15 Responses to Vying for my place in the lawsuit…

  1. Judy,
    I’ll try to come up with some wild speculation once my brain wakes up properly…but for now I just want to say the decoder ring KILLED ME.

  2. i have to admit, i’m not as interested in why she’s leaving (as long as it isn’t to run for office – ANYWHERE, EVER!) as where she’s headed. usually, alaska is far enough away to be – well, out of the way. but obviously, that backfired with palin. perhaps we can sell her on the many benefits of living in siberia? (all that lovely oceanfront property….)

  3. Jb– and she can see Russia from there!

  4. Dang Judy, I think you have excess funny bones … canyou spare one for me?

  5. Karen, Did you see the speech? It was… fun.

    jb, I’m working up the Siberia brochure right now!

    Linda, You don’t need me. The “she can see Russia” made me laugh aloud!

  6. Passive agressive is what tiggrs do best

    :I’m not saying she’s drunk and I won’t say she isn’t, but there has been talk!

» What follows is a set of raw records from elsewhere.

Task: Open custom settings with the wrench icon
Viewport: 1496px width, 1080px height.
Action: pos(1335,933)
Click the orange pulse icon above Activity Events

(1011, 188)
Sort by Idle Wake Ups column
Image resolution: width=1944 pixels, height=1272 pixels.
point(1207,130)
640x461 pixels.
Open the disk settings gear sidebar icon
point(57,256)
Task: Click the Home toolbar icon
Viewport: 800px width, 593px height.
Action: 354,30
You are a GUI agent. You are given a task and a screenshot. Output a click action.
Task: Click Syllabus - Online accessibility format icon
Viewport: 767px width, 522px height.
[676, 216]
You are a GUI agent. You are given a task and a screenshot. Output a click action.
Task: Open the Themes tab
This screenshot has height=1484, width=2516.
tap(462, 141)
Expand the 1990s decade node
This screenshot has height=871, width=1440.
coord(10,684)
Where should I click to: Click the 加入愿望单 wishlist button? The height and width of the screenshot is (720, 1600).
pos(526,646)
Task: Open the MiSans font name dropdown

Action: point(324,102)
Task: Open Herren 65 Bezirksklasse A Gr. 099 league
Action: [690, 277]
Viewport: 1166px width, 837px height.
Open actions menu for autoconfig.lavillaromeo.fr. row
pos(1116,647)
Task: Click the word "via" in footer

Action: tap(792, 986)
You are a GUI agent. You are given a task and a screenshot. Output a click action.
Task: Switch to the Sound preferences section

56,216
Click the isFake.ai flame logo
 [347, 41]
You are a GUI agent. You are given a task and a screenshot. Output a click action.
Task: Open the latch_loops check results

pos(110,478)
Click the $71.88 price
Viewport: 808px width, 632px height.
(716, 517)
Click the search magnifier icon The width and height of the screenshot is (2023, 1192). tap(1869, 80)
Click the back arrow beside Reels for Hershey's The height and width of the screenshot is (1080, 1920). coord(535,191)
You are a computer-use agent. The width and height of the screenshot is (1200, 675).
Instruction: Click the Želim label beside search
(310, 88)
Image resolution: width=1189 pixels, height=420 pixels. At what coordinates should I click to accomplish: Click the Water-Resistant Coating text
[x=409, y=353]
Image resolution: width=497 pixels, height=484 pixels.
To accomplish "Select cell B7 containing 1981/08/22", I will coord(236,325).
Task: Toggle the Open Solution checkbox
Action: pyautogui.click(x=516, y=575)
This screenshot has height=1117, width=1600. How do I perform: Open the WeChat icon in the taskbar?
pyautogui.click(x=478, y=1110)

    :I’m not calling her stupid…

    :I’m glad to say Sarah used to be in politics

    I watched her going away speech and had never been more confused in my life about why someone was leaving, but I got the impression that balls were involved.

  7. Well, she did say, she’s doing it for Alaska. So now if she will only say that for the good of the United States, she won’t run for President.

    Mika Br…..(however you spell her name) on Morning Joe wants this to be about how women are treated badly. Pardon me, look at what happened to Hillary Clinton when she was first lady.

    Sarah, we’d like to miss you so I hope this means you are going away.

  8. Here’s a scary thought. (okay so I’m a risk taker). I hope she does run in 2012. It might give the democrats a fighting chance… (Given the propensity of dems to act like a bunch of cats…hard to get them all herded in the same direction. Part of what I like AND hate about dems.) Pesky independent thinking.

    As for possible reason?

    How about:
    Wants to compete for Ms. America to right the Miss California wrong.

    Trying to add baggin’ a Grizzly to her portfolio and needs to be able to helo at a moments notice.

    I can’t compete with you j, or your guests.
    They are all pretty good (and some are downright possible!)
    cmw

  9. John, clearly you as good at this game as you are at Caption This! =)

    Karen, I think there’s a country song like that – please go away so I can miss you when you’re gone.

    CMW, Please don’t say scary things like that. (I feel I owe Letterman an apology.)

  10. linda – love the russia comment!

    cmw – you’re freaking me out. the only place i want palin to run is away – far, far away! (pluto sounds good…)

    judy – loved your “decoder ring” comment and “tina fey” theory. now that would be the best snl skit ever! :-)

  11. I have heard speculation, and it is purely speculations, that she may be starting her own church. I did not make that up. Somebody else did. But it sounds plausible, doesn’t it? I suspect it could be true.

  12. jb – I hope SNL does it. Tina Fey with multiple personality disorder!

    The Alster, Actually, it does sound plausible. She already speaks in tongues. ;-)

  13. Oh, Judy… I love you.

  14. BR, You made my day. If I were smart, I’d log out now on the up note!

  15. Okay, okay, so no Palin in 2012. Maybe she can join the team that goes to mars, whenever that is.